● **Problem**
Reproduce the listing verbatim, starting with its first line and continuing through the line containing "point(1059,784)", with both ends included.

(Items from a data source)
********************

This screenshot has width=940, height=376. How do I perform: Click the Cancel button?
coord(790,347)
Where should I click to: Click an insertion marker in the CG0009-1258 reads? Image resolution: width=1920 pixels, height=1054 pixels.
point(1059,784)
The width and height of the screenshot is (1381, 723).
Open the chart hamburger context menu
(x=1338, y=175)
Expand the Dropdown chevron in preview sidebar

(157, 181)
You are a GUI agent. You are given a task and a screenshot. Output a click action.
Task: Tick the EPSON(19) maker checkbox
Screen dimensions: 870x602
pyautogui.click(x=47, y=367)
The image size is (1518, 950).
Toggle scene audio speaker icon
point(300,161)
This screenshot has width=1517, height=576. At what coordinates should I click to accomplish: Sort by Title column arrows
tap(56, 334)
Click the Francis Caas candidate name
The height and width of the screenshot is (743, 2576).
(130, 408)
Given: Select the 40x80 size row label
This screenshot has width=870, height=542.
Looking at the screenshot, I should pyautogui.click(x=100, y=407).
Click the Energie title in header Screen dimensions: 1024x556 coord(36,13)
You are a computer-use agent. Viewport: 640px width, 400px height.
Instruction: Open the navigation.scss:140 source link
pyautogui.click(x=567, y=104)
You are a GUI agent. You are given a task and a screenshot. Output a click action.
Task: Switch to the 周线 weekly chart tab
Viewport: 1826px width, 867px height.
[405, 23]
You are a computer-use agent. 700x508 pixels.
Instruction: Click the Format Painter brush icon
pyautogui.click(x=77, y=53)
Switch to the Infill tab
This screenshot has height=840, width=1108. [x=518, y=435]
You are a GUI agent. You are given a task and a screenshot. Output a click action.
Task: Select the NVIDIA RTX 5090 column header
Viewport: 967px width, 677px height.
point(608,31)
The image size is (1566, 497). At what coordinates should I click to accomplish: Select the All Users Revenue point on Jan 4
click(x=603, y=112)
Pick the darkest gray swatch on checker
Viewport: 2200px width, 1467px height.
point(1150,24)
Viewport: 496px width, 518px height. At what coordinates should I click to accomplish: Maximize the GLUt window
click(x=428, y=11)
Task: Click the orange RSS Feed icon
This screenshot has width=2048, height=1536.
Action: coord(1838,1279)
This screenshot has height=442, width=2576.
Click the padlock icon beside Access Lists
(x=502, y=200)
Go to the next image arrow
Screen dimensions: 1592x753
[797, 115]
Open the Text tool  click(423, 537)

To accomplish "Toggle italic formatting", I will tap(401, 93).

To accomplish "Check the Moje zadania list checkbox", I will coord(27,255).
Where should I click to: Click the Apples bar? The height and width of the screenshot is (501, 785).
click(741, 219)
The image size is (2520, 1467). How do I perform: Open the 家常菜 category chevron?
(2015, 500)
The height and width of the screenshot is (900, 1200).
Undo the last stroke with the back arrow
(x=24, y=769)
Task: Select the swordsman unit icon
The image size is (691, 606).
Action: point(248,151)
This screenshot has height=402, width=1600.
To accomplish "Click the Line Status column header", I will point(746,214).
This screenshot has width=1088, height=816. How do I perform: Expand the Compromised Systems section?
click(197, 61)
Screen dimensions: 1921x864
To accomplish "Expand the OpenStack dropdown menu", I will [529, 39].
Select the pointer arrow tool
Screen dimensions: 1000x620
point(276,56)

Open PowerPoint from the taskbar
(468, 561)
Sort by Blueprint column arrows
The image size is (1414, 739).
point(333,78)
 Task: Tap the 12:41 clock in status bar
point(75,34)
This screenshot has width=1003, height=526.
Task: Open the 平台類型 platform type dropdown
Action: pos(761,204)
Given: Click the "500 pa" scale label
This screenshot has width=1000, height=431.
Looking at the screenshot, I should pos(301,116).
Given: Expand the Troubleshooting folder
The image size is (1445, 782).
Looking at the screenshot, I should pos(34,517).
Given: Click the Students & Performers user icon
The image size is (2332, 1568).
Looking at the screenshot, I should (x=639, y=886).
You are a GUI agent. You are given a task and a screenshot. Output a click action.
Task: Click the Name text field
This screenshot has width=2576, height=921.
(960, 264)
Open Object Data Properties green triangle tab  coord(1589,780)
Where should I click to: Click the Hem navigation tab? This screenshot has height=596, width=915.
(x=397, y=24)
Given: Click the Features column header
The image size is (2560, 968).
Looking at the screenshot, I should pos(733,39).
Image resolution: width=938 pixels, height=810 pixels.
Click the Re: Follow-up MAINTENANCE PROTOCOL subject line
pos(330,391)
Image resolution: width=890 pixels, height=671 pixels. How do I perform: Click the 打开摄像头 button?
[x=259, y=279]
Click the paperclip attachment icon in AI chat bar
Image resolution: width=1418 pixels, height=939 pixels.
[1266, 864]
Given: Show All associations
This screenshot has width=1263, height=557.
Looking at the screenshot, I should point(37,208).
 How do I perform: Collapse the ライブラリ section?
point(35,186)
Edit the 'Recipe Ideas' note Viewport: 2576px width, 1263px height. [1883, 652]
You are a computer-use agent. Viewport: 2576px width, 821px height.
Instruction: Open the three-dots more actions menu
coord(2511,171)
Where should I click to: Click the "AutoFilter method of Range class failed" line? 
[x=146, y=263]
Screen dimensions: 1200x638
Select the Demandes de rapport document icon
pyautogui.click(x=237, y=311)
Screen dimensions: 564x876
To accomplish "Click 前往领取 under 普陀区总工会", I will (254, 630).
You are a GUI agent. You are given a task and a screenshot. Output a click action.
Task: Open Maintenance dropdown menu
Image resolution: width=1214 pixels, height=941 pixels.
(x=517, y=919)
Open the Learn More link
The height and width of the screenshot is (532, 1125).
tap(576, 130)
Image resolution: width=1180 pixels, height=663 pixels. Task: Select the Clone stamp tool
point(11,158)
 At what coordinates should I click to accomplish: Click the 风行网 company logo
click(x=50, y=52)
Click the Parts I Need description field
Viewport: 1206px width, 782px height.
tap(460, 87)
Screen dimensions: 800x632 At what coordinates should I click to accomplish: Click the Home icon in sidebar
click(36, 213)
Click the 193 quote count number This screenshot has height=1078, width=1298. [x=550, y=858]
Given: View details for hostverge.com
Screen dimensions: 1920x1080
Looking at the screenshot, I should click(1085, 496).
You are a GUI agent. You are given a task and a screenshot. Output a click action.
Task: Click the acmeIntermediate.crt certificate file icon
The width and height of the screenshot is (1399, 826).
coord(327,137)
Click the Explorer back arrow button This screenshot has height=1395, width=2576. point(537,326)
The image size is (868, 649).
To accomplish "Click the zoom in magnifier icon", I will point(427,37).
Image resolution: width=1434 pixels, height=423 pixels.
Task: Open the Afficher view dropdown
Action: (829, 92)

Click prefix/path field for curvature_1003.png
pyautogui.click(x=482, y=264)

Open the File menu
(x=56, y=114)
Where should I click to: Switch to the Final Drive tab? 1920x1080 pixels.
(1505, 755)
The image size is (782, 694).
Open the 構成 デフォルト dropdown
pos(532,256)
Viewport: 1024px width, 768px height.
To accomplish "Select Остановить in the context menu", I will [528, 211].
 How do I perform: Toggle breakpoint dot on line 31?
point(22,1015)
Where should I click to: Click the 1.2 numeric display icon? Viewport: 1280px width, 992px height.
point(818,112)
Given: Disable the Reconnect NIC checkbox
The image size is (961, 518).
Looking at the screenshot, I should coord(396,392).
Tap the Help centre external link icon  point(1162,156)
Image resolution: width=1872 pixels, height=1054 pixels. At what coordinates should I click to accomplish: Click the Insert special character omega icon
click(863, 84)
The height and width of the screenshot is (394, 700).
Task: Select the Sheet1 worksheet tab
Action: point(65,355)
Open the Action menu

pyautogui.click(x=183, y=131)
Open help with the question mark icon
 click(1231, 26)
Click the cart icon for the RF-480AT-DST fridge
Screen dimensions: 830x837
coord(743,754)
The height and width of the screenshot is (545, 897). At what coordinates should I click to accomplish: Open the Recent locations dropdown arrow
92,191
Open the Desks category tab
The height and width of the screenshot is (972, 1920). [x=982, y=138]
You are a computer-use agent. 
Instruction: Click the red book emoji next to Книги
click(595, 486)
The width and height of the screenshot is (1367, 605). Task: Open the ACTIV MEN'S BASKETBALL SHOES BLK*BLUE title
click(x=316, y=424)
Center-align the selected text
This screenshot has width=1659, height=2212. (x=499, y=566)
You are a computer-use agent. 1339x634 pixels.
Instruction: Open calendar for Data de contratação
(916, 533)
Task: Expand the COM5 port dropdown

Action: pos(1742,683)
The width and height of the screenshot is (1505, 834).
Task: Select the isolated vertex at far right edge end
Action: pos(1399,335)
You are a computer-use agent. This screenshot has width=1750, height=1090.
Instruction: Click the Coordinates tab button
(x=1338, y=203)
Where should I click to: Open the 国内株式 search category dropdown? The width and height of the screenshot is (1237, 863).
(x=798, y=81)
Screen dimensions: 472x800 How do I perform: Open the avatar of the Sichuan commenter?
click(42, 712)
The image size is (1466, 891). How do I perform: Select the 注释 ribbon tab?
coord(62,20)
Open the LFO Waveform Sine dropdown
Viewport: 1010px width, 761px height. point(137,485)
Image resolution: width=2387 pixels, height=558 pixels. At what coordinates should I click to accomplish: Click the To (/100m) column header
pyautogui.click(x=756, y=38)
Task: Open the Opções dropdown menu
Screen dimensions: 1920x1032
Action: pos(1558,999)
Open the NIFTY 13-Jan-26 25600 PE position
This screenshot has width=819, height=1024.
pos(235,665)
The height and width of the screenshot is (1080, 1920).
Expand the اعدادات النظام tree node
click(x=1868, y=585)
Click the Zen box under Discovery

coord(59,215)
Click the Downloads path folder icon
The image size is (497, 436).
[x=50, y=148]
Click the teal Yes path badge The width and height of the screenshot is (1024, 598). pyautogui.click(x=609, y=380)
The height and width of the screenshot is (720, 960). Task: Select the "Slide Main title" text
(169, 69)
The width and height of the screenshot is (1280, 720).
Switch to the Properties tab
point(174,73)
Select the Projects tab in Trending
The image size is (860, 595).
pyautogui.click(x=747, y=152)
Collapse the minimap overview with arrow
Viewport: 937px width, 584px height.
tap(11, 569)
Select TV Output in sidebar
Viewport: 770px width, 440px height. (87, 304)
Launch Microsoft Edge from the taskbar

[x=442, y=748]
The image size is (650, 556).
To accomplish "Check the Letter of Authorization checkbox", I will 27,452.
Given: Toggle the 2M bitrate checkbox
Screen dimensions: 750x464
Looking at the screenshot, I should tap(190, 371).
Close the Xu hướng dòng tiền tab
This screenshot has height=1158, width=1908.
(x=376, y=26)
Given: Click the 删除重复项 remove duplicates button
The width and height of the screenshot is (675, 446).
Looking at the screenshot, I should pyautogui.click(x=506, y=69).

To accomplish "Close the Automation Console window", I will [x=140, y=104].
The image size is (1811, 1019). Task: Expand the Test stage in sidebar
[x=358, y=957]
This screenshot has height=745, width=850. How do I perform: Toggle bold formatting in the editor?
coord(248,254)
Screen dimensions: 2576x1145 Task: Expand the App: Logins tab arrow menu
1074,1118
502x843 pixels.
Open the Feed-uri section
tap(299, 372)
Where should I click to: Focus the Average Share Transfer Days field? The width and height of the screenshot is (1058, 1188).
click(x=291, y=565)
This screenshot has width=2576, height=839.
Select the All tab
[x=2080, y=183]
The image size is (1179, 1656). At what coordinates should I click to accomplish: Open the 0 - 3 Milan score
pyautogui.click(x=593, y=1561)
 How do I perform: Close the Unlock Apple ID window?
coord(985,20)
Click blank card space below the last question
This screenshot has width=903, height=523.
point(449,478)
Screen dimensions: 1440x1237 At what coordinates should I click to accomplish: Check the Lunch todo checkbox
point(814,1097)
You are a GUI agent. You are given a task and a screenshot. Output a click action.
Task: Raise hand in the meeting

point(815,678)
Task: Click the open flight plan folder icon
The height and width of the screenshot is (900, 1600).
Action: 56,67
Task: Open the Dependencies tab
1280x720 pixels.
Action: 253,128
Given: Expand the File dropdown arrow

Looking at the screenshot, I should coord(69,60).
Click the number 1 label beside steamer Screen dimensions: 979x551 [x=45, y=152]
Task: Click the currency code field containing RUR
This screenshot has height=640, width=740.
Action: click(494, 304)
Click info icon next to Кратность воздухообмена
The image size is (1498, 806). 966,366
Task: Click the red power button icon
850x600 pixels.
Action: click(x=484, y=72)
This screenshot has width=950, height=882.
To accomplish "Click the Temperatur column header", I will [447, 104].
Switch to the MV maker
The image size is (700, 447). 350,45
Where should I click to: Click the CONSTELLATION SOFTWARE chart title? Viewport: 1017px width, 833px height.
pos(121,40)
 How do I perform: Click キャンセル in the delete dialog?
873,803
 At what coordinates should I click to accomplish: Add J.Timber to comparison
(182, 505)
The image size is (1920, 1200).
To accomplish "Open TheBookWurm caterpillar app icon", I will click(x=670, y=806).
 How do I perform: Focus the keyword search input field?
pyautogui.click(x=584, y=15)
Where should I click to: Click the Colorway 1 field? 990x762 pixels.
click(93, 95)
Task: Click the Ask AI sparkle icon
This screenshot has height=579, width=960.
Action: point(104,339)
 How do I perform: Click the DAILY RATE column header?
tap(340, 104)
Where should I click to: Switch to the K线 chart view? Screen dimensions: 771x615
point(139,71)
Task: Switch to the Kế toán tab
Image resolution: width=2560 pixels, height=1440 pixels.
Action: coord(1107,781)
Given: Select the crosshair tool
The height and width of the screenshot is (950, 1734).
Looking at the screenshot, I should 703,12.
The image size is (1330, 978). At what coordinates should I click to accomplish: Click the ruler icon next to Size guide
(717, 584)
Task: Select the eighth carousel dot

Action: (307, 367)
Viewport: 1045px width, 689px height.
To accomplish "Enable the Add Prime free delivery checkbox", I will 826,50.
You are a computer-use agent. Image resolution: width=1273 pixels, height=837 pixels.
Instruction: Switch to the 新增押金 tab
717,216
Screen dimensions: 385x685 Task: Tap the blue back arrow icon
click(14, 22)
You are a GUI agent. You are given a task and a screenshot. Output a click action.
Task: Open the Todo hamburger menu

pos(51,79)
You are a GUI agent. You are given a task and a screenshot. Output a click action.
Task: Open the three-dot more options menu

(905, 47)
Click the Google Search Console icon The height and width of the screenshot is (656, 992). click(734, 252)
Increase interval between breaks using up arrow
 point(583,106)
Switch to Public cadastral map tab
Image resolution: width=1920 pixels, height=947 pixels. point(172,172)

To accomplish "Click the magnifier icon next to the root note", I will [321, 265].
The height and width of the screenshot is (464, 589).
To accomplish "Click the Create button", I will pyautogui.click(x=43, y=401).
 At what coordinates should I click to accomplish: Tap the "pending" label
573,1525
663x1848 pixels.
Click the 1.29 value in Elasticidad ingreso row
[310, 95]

********************

● **Solution to this problem**
This screenshot has width=940, height=376. How do I perform: Click the Cancel button?
coord(790,347)
Where should I click to: Click an insertion marker in the CG0009-1258 reads? Image resolution: width=1920 pixels, height=1054 pixels.
point(1059,784)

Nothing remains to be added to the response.